Item-finding records:
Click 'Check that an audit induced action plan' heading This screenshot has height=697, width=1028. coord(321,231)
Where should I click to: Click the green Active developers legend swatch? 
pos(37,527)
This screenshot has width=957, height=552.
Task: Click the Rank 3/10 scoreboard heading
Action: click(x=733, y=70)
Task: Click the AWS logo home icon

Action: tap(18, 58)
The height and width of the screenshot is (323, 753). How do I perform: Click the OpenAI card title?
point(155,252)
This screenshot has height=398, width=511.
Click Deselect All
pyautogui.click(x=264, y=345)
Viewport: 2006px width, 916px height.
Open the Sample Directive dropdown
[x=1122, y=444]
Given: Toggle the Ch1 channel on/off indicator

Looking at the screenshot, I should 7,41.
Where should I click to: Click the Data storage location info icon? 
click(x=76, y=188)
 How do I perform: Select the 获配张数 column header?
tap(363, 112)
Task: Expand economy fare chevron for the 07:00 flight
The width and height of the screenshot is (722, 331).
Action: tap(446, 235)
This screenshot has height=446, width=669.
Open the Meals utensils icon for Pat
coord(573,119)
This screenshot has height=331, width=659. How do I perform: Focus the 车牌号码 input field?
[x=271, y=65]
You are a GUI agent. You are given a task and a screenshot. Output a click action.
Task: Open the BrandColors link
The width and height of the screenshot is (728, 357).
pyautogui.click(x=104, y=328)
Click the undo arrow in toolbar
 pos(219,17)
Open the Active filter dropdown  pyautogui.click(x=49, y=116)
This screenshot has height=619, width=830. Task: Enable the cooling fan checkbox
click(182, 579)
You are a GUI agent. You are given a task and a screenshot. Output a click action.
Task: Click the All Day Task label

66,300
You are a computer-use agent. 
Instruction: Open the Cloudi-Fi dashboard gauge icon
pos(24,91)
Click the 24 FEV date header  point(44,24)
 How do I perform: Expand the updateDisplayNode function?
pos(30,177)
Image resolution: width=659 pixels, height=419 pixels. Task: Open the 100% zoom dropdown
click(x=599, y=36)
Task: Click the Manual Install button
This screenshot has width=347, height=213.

### WHAT IS EXPECTED
Reproduce the records above, swapping every occurrence of "dropdown" for "menu" and leaving all other text unchanged.

### FINISHED ANSWER
Click 'Check that an audit induced action plan' heading This screenshot has height=697, width=1028. coord(321,231)
Where should I click to: Click the green Active developers legend swatch? 
pos(37,527)
This screenshot has width=957, height=552.
Task: Click the Rank 3/10 scoreboard heading
Action: click(x=733, y=70)
Task: Click the AWS logo home icon

Action: tap(18, 58)
The height and width of the screenshot is (323, 753). How do I perform: Click the OpenAI card title?
point(155,252)
This screenshot has height=398, width=511.
Click Deselect All
pyautogui.click(x=264, y=345)
Viewport: 2006px width, 916px height.
Open the Sample Directive menu
[x=1122, y=444]
Given: Toggle the Ch1 channel on/off indicator

Looking at the screenshot, I should 7,41.
Where should I click to: Click the Data storage location info icon? 
click(x=76, y=188)
 How do I perform: Select the 获配张数 column header?
tap(363, 112)
Task: Expand economy fare chevron for the 07:00 flight
The width and height of the screenshot is (722, 331).
Action: tap(446, 235)
This screenshot has height=446, width=669.
Open the Meals utensils icon for Pat
coord(573,119)
This screenshot has height=331, width=659. How do I perform: Focus the 车牌号码 input field?
[x=271, y=65]
You are a GUI agent. You are given a task and a screenshot. Output a click action.
Task: Open the BrandColors link
The width and height of the screenshot is (728, 357).
pyautogui.click(x=104, y=328)
Click the undo arrow in toolbar
 pos(219,17)
Open the Active filter menu  pyautogui.click(x=49, y=116)
This screenshot has height=619, width=830. Task: Enable the cooling fan checkbox
click(182, 579)
You are a GUI agent. You are given a task and a screenshot. Output a click action.
Task: Click the All Day Task label

66,300
You are a computer-use agent. 
Instruction: Open the Cloudi-Fi dashboard gauge icon
pos(24,91)
Click the 24 FEV date header  point(44,24)
 How do I perform: Expand the updateDisplayNode function?
pos(30,177)
Image resolution: width=659 pixels, height=419 pixels. Task: Open the 100% zoom menu
click(x=599, y=36)
Task: Click the Manual Install button
This screenshot has width=347, height=213.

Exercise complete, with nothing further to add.